ABLASINA HAYAT VERDİ
Türkiye’de yaklaşık bin hasta kendileri için uygun iliğin bulunmasını bekliyor. Bu hastaların 510’u çocuk, 464’ü de erişkin hasta. Bu hastalar için uygun kemik iliği için sistemden düzenli olarak tarama yapılıyor. Ancak uygun iliğin bulunması çok güç. Geçtiğimiz yıl ablası lösemiye yakalanan Gülay Dede, ilik naklinde bulunarak, Duygu Işık’ı hayata döndürdü. 20 yaşında üniversite öğrencisi olan Gülay Dede, nakil sürecini Gazete Kadıköy’e anlattı. “Ablam çok sağlıklı bir insandı ama geçtiğimiz yıl lösemi teşhisi konuldu. Gerekli testler yapıldıktan sonra çok şanslıyız ki ablam için uygun ilik bende bulundu. Ben de hiç düşünmeden gerekli işlemleri başlattım” diyen Dede,  ablasının şu an iyi olduğunu ve iyileşmeye başladığını belirtti.
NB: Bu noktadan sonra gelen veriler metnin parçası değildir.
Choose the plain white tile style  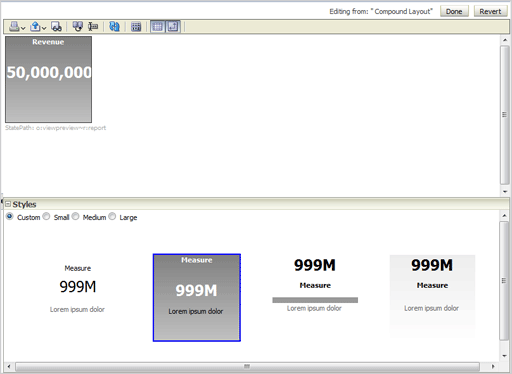pyautogui.click(x=77, y=289)
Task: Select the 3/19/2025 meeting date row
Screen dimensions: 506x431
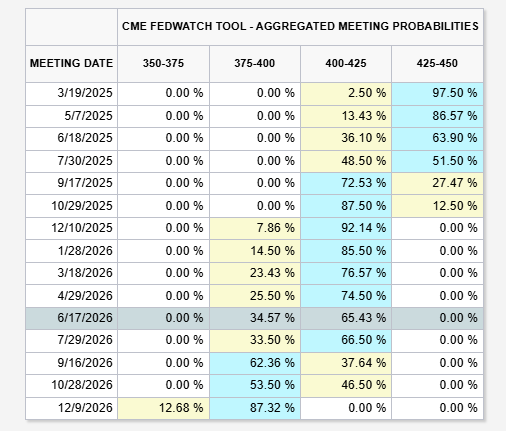Action: (254, 93)
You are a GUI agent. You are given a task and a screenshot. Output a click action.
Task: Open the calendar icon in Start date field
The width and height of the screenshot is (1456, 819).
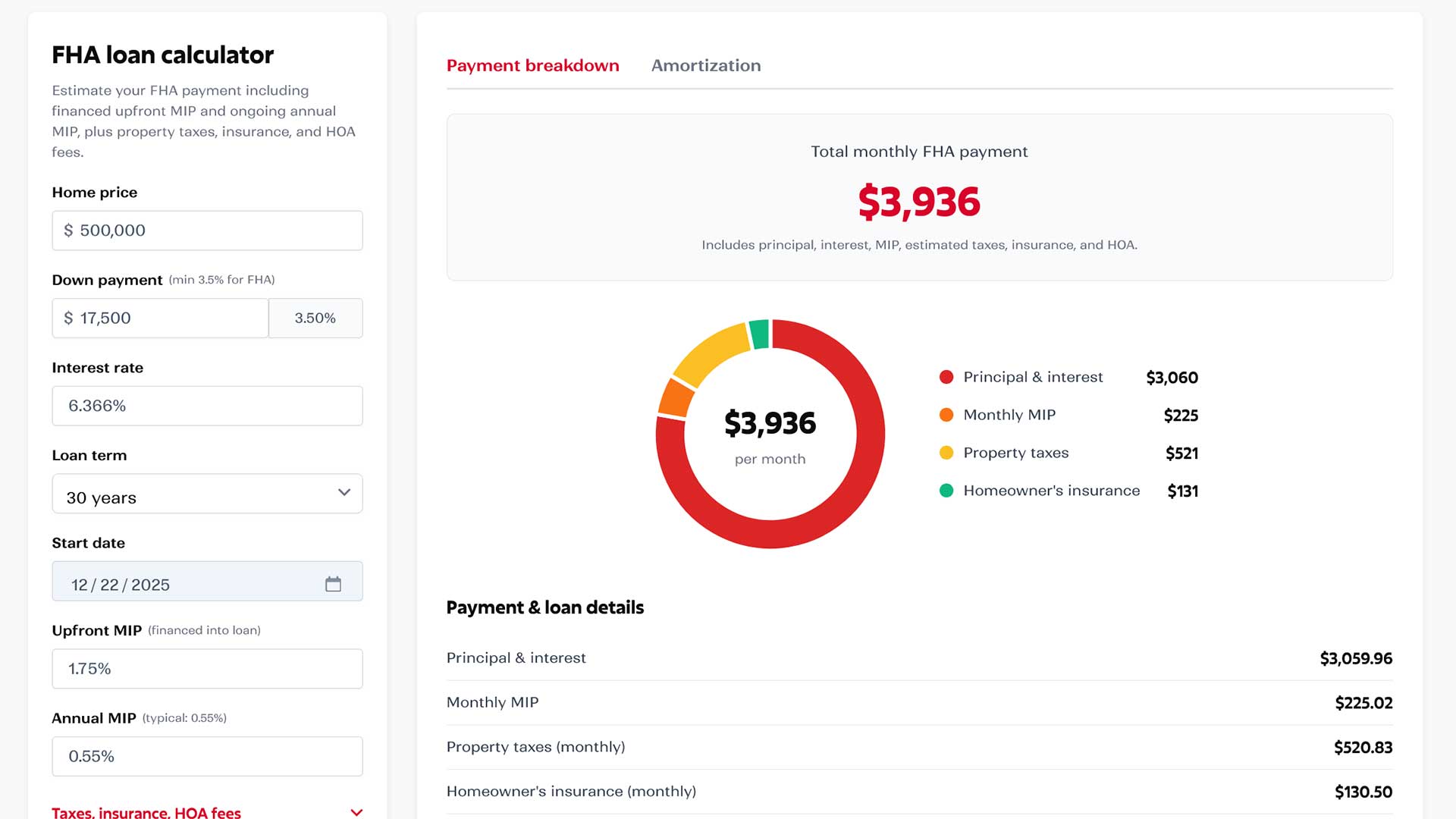pyautogui.click(x=334, y=583)
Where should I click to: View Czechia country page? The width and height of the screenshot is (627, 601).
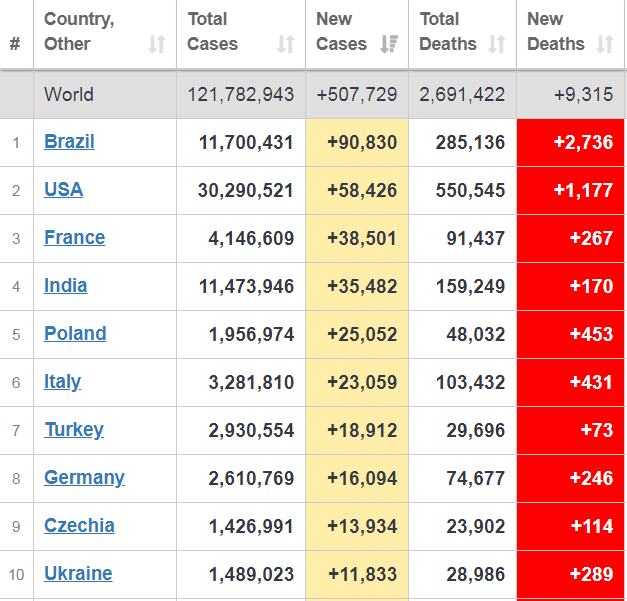(79, 526)
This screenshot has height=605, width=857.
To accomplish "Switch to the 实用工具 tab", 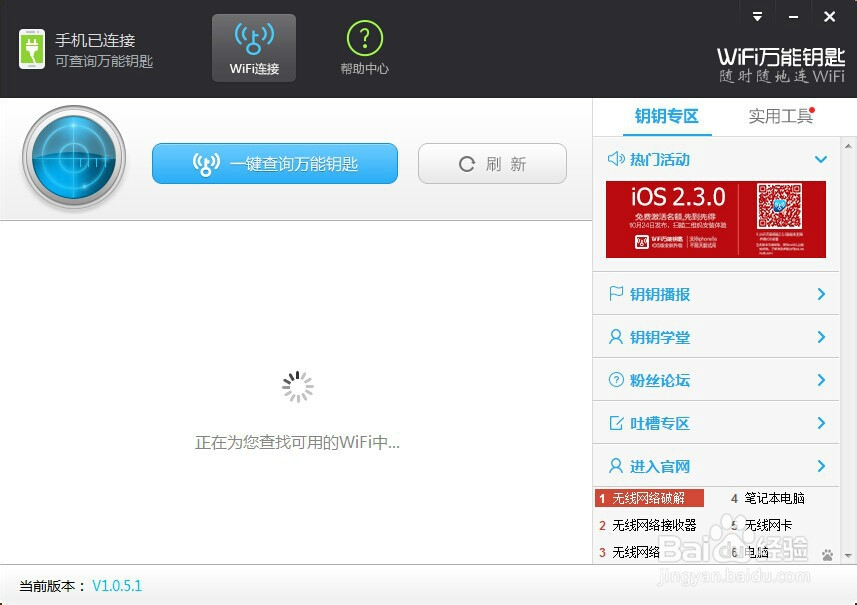I will [780, 116].
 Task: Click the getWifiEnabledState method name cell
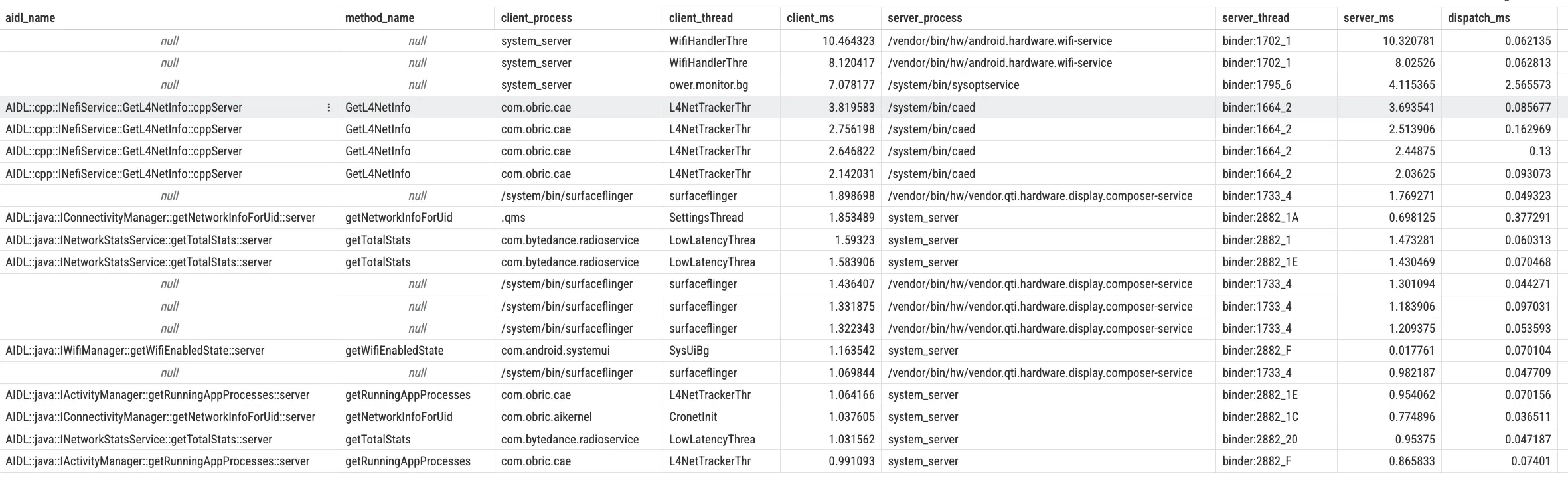click(394, 351)
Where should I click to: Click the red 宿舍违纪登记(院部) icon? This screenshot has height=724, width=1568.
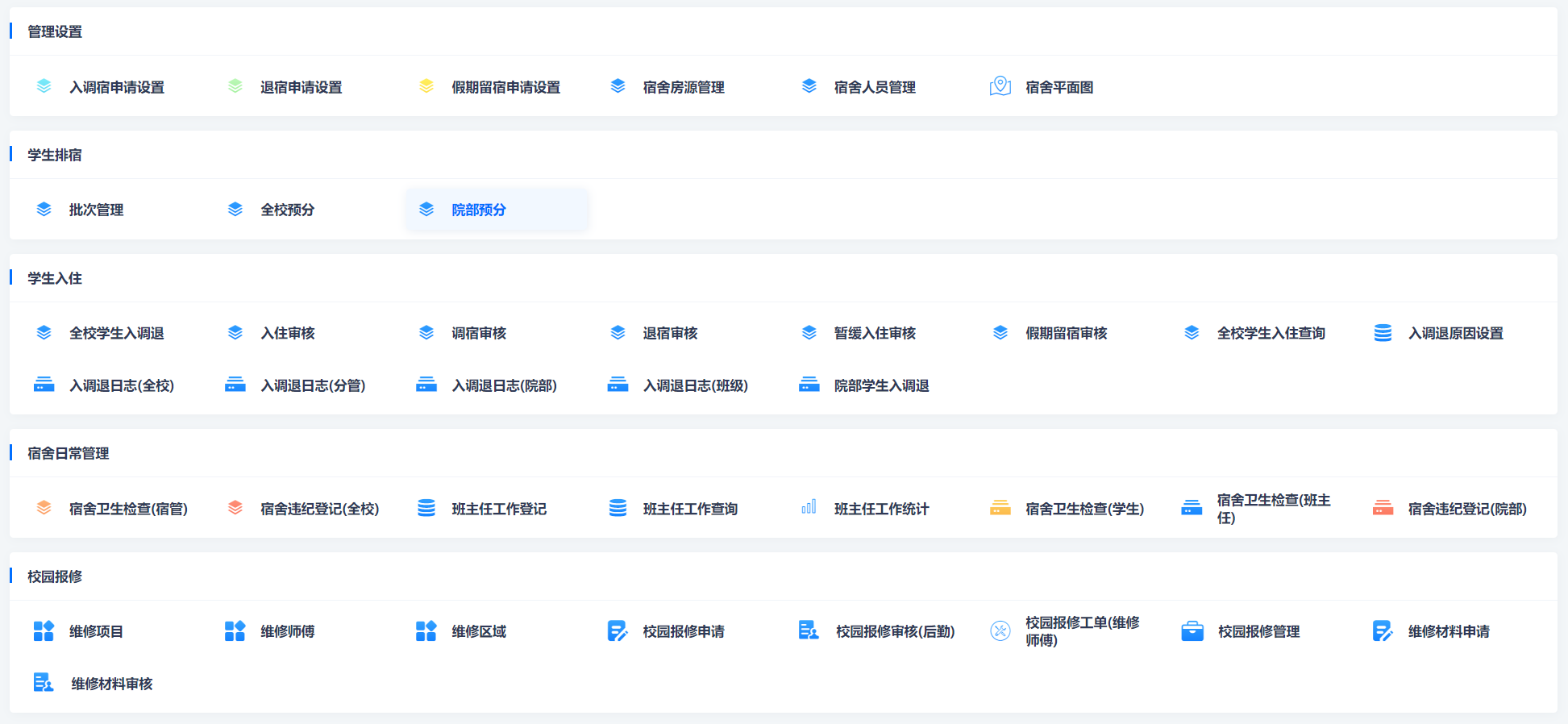pyautogui.click(x=1383, y=508)
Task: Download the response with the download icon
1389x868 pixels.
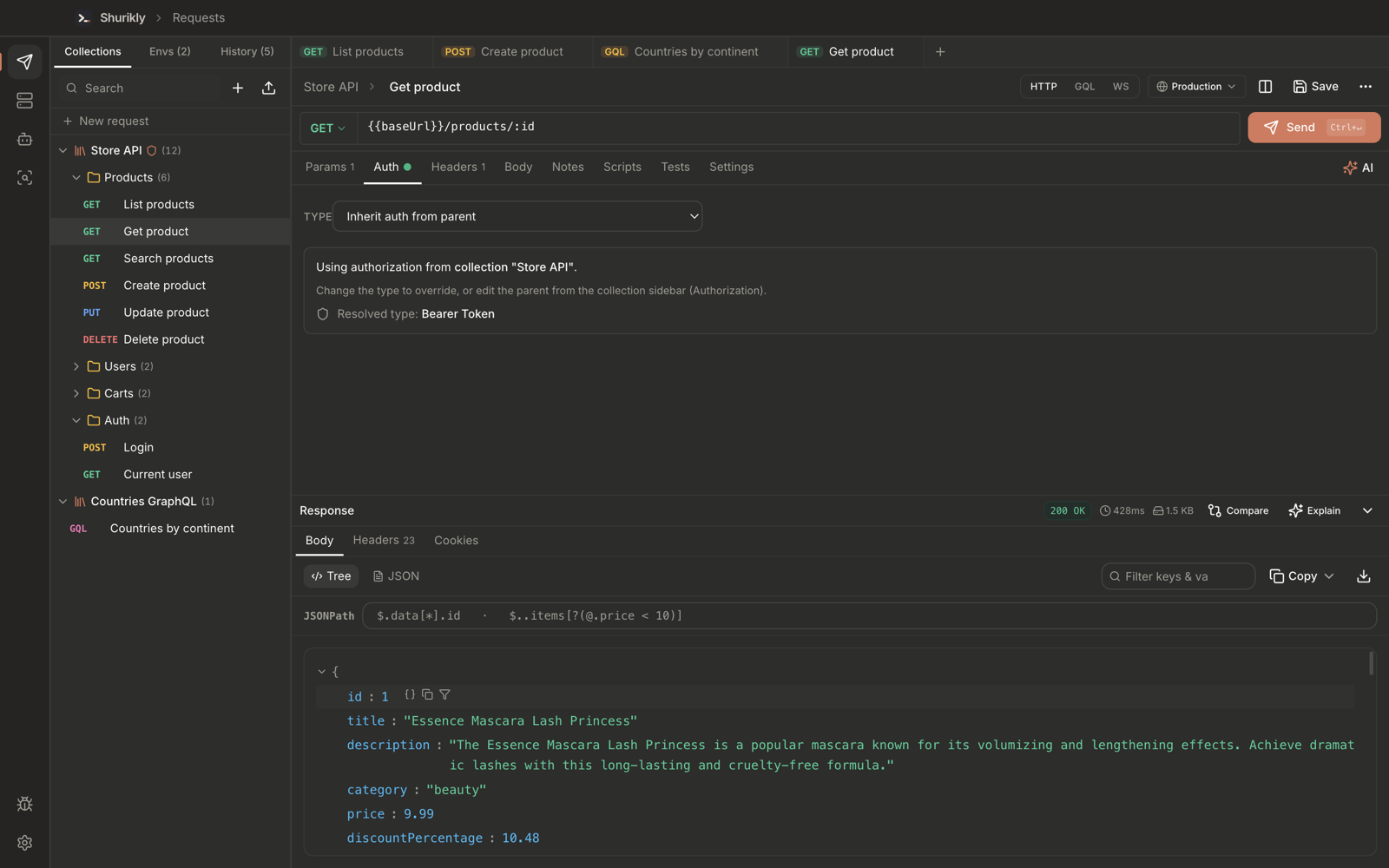Action: (1364, 576)
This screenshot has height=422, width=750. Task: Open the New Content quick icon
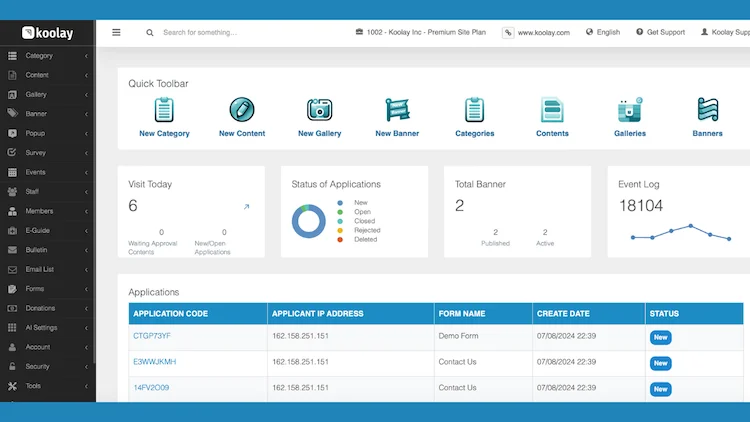pos(242,110)
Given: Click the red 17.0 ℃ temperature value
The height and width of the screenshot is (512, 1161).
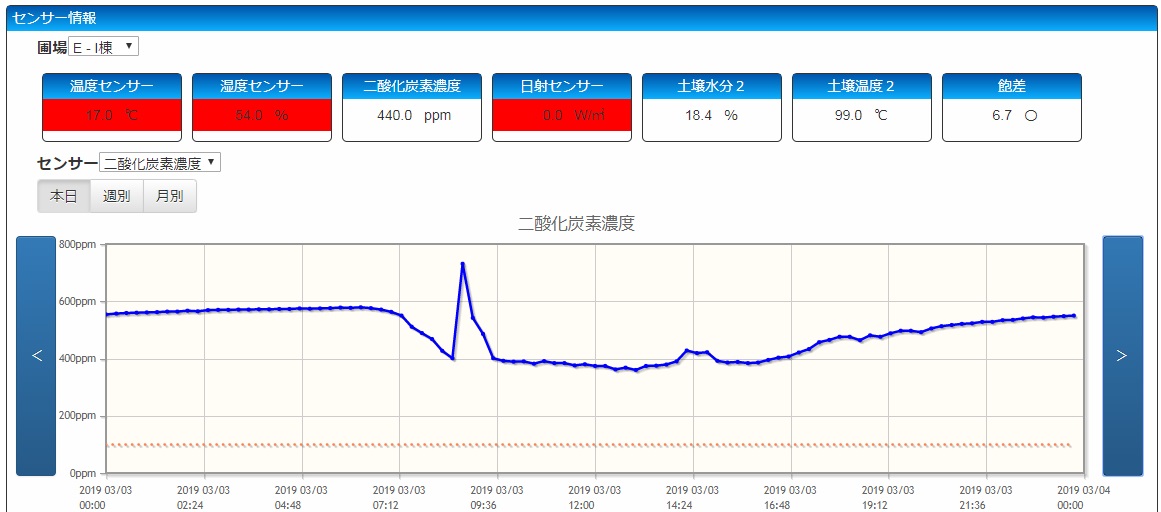Looking at the screenshot, I should [x=112, y=116].
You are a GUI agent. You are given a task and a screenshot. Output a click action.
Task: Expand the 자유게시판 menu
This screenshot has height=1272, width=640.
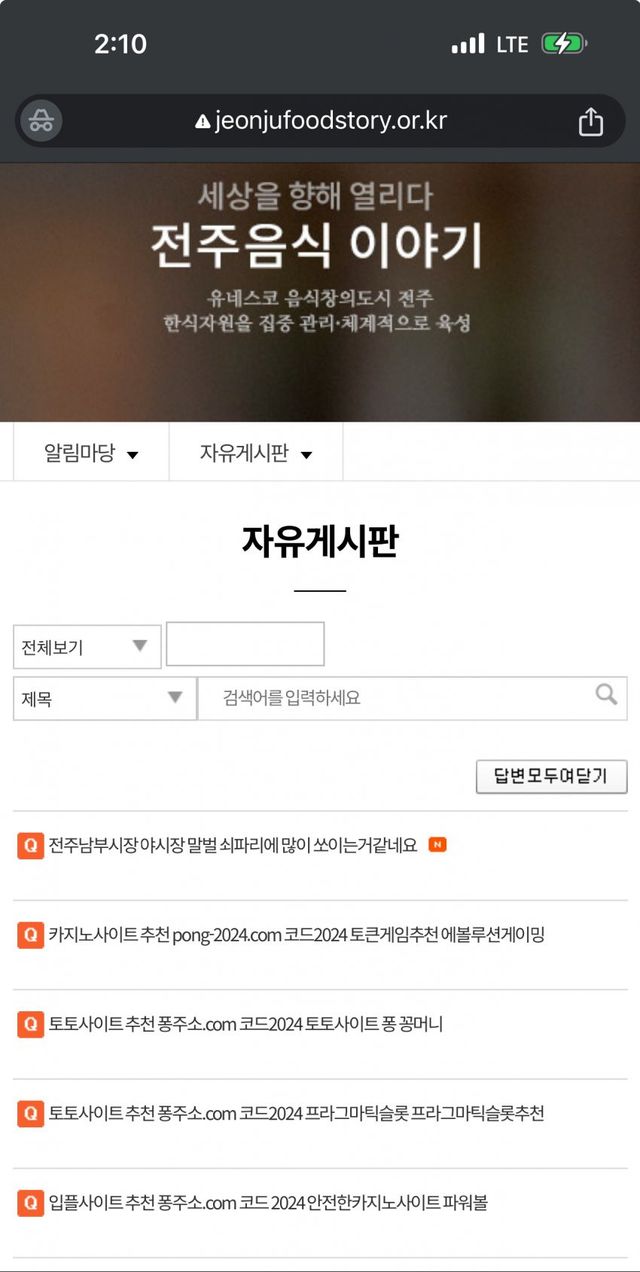pos(256,453)
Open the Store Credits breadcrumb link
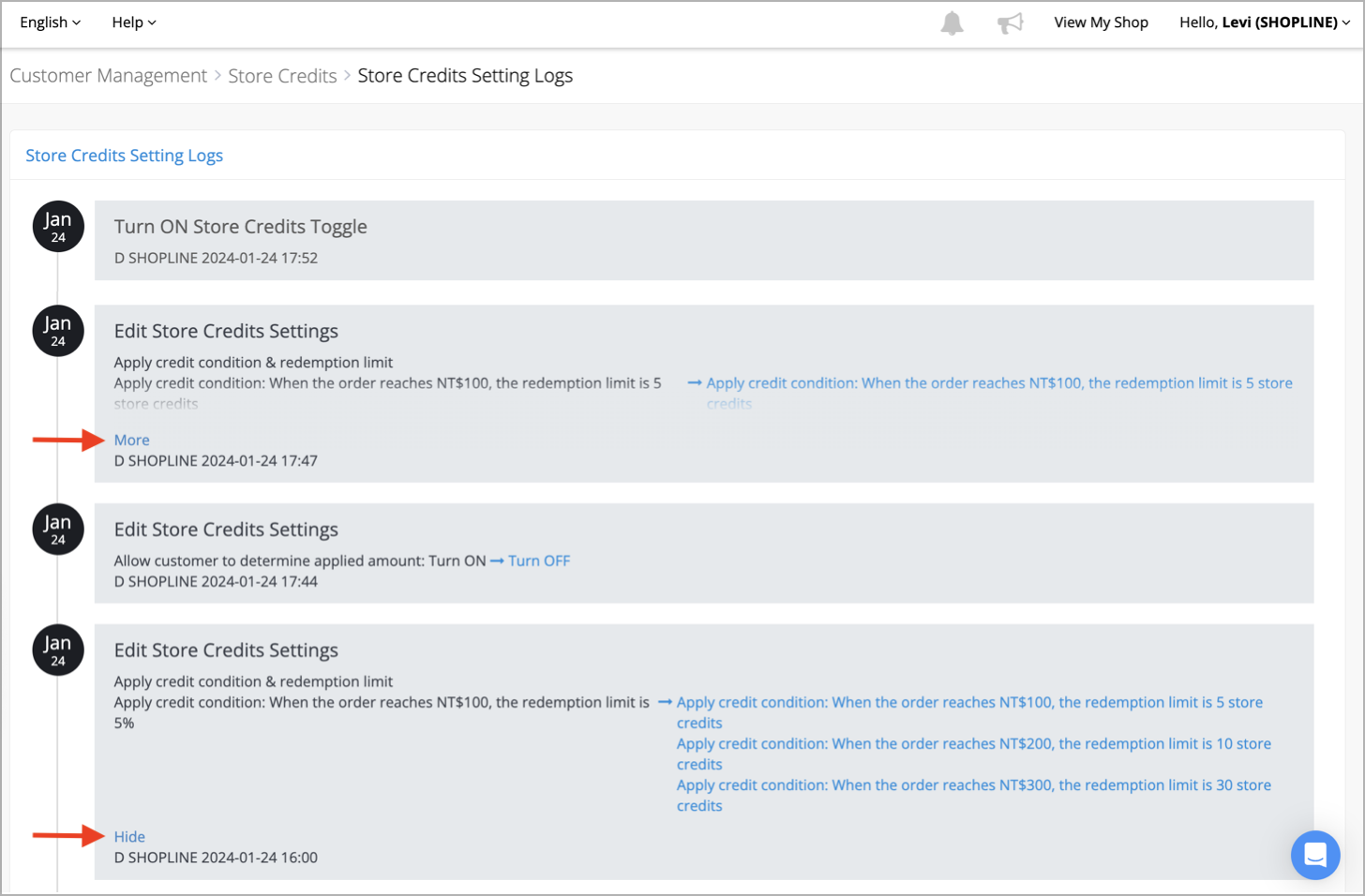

Eylül ayının başında nakil işleminin gerçekleştiğini söyleyen Dede, “Benim iliğim ablam için yüzde yüz uyumlu çıktı. Düzenli olarak 5 gün boyunca kan verdim ve grip ya da başka bir hastalığa yakalanmamaya çalıştım. Nakil işleminden sonra sadece hafif bir yorgunluk hissettim onun dışından ciddi bir rahatsızlık yaşamadım. Nakil işlemi verici için hiçbir rahatsızlık yaratmıyor ama hasta için risk devam ediyor çünkü ilik nakli yapılsa bile hastanın vücudu kabul etmeyebiliyor” diye konuştu.
Gülay Dede, “Ablanın yerinde tanımadığın başka bir hasta olsaydı yine de bağışçı olur muydun” sorumuza: “Hiçbir kuşku duymadan nakil yapılmasını kabul ederdim. Düşünün ki biriyle karşılaşıyorsunuz ve bu insan hayatta kalma mücadelesi vererek, can çekişiyor. İlik nakli bekleyen hastaların durumu da buna benziyor. Bu sebeple ablamın yerinde bir başkası da olsa bağışçı olurdum” şeklinde cevap verdi.
Bağış yapmak isteyenlerin korkmaması gerektiğini hatırlatan Dede, “ Diğer hasta yakınlarını şimdi daha iyi anlıyorum. Bir hayat kurtarmak isteyen herkes lütfen bağışçı olsun” dedi.